Plano estadual de ferrovias contempla Divinópolis

Da Redação

O Governo de Minas Gerais, por meio da Secretaria de Estado de Infraestrutura e Mobilidade (Seinfra), lançou, nesta quarta-feira, 14, o Plano Estratégico Ferroviário de Minas Gerais (PEF), em mais uma iniciativa para ampliar os investimentos em infraestrutura no Estado. Realizado em parceria com a Comissão Extraordinária Pró-Ferrovias Mineiras, o lançamento ocorreu no final da tarde, na Assembleia Legislativa de Minas Gerais. 
 
O PEF será composto por um portfólio de projetos para a implantação e operação de uma nova estrutura ferroviária em Minas Gerais, com priorização de projetos.
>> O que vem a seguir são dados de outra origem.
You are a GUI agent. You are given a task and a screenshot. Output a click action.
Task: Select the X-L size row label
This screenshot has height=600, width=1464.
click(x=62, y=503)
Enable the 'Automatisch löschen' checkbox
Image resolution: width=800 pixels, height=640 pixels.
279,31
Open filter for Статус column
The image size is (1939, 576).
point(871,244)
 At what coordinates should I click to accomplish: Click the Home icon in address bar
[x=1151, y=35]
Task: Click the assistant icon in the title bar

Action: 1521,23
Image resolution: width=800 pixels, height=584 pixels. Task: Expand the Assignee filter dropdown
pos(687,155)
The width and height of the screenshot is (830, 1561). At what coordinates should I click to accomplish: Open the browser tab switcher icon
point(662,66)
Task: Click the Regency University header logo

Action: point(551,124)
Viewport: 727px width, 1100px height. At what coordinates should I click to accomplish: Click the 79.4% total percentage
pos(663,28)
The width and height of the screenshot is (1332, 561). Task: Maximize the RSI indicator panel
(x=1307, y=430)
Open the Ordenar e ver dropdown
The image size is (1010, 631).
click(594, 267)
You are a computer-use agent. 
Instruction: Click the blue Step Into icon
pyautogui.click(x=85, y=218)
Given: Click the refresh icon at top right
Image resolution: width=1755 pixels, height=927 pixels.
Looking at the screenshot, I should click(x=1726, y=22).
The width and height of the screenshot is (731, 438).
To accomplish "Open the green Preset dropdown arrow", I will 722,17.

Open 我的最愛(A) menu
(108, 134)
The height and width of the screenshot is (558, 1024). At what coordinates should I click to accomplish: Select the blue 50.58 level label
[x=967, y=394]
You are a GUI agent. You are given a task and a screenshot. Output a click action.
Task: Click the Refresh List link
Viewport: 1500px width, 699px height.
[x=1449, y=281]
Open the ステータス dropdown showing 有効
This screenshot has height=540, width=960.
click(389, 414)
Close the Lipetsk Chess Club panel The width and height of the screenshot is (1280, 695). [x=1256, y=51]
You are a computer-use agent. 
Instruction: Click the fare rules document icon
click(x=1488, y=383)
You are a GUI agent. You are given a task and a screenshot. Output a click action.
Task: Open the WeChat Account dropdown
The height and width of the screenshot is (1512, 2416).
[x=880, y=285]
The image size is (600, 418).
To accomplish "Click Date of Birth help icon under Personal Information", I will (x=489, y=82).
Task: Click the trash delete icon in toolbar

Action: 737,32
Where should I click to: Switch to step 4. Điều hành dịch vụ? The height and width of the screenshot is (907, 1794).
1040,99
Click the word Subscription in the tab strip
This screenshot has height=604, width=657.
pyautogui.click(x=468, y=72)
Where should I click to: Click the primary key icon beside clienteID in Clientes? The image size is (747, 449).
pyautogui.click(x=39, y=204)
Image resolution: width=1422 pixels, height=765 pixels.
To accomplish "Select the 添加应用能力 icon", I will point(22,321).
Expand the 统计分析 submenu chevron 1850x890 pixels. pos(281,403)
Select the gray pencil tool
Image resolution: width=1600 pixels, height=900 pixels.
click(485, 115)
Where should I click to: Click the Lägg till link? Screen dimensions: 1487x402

Como ponto de partida, será construído um diagnóstico do atual sistema ferroviário mineiro, de forma a serem definidas estratégias e construído um plano de investimentos que atenda à demanda do setor e da população mineira. 
 
— Estamos falando de um conjunto de medidas estruturadas, racionalizadas para colocar Minas nos trilhos de uma vez por todas”, destacou o secretário de Infraestrutura e Mobilidade de Minas Gerais, Marco Aurélio Barcelos. “É importante não só fazer este mapeamento da infraestrutura existente, mas também levantar como ela se desenvolveria, a partir da avaliação da demanda de carga e de passageiros. Estamos pedindo uma projeção até 2035 — explicou. 
 
Coordenados pela Seinfra, os estudos contarão com a contribuição da Associação Nacional dos Transportadores Ferroviários (ANTF) - que vai patrociná-los e atuar como interlocutora junto às empresas do setor ferroviário e o Governo do Estado. A expectativa é de até 15 meses para a consolidação do Plano. 
 
Entre os temas a serem considerados destacam-se a construção do Ferroanel de Belo Horizonte e dos contornos ferroviários em Montes Claros, Juiz de Fora, Divinópolis e Itaúna; a adequação de ligações ferroviárias em diversas regiões do estado, como na Serra do Tigre; conversão de linhas férreas desativadas para uso por transporte urbano de passageiros; e a implantação de serviços de transporte ferroviário regional de passageiros. Outros projetos serão mapeados durante a elaboração do PEF.
 
— Sonhamos com o nosso anel ferroviário da RMBH, que liberaria 22 cidades que têm linhas hoje para termos transporte ferroviário de passageiros na Região Metropolitana de Belo Horizonte, que é fundamental. É, sem dúvida, um momento histórico, é a possibilidade de termos a retomada ferroviária no Estado, que, sem dúvida nenhuma, melhoraria a economia de Minas — afirmou o presidente da Comissão Extraordinária Pró-Ferrovias Mineiras, deputado João Leite.
 
De acordo com o diretor-executivo da ANTF, Fernando Paes, o momento nunca foi tão favorável. No evento, ele apresentou um balanço do setor. Fernando destacou a importância de Minas Gerais, que tem a segunda maior malha ferroviária do país, pouco atrás de São Paulo, mas responde por 53% do minério transportado no Brasil e 23% de toda a carga geral. 
 
— Esse Plano tem tudo para dar certo e permitir que os mineiros pleiteiem, com a prioridade adequada, os projetos que devem receber investimentos – sejam recursos do Estado, do Governo Federal ou mesmo privados — disse.
 
O presidente da ALMG, deputado Agostinho Patrus, finalizou o evento abordando a disputa pelos bilhões de reais em investimentos decorrentes do processo de renovação antecipada das concessões ferroviárias, processo que está em andamento, conduzido pelo Governo Federal. Patrus destacou que o plano ferroviário será importante para Minas Gerais ter acesso a esses recursos. 
 
— Vamos lutar para que os R$ 6 bilhões (recursos estimados decorrentes da antecipação das concessões ferroviárias) sejam investidos 100% em Minas. O Estado não quer o recurso de outras federações, mas a antecipação das concessões das ferrovias que passam no Estado. O Plano vai mostrar as potencialidades do nosso estado, e vamos poder levá-lo a todos aqueles que possam financiar investimentos nessa infraestrutura — defendeu.